THE Alhambra at Dunfermline – long used as a bingo hall, but now reopened in all its glory – is a very handsome theatre, with a large stage and more than 1,000 seats.
It’s therefore a delight to see it once again staging its own full-scale, Fife-inflected panto, and a real pleasure to see that panto in the hands of Liam Rudden, who recently helped make the Musselburgh pantomime into a strikingly successful local Christmas show.
In some ways, the sheer scale of the Alhambra seems like a bit of a stretch for the friendly, rowdy version of Cinderella Rudden has written and directed this year. With just five dancers on stage, plus a team of local children, the show sometimes looks a little lost, and there are some bumpy moments when the cast look uncertain and under-rehearsed – even the white ponies pulling Cinders’ coach seem slightly unsure of their next move.

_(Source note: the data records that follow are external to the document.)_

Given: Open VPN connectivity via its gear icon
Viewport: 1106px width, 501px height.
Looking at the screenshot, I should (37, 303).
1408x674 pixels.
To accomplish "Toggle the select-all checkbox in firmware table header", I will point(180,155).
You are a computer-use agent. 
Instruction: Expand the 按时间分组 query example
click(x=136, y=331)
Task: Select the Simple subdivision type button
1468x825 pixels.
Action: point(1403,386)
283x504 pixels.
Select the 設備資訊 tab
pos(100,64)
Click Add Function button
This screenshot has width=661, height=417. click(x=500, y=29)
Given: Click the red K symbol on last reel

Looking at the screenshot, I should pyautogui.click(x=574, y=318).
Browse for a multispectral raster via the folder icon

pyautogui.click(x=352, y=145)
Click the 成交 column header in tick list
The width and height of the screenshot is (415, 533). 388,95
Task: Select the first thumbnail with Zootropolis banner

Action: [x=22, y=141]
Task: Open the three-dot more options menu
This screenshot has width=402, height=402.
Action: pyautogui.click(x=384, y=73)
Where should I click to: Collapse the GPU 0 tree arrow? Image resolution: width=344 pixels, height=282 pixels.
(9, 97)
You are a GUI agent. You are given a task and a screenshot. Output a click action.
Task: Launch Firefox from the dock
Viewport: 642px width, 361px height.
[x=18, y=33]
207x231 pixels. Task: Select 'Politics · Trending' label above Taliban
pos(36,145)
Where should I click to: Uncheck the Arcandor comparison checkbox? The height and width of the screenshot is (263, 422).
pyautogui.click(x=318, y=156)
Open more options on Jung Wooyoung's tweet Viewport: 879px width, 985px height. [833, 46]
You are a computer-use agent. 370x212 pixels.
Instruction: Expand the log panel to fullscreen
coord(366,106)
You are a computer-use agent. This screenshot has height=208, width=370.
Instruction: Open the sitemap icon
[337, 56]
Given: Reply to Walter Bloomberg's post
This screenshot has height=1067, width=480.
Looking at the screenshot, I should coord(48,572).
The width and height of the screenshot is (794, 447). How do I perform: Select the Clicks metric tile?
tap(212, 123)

There are plenty of compensations, though, in a show full of rousing popular songs, from this year’s universal panto anthem Edge of Glory, to an energetic Gangnam sequence.
James Mackenzie and Colin McCredie make a classy double-act as Prince Charming and Dandini, even if the jokes about McCredie’s previous life in Taggart become a shade wearisome.
And with plenty of local jokes, a raunchy pair of Dames, and a lovely Fairy Godmother in Jane McCarry of Still Game, the show powers its way to a glittering conclusion, cheered by a Dunfermline audience who are clearly glad to have their theatre back at last.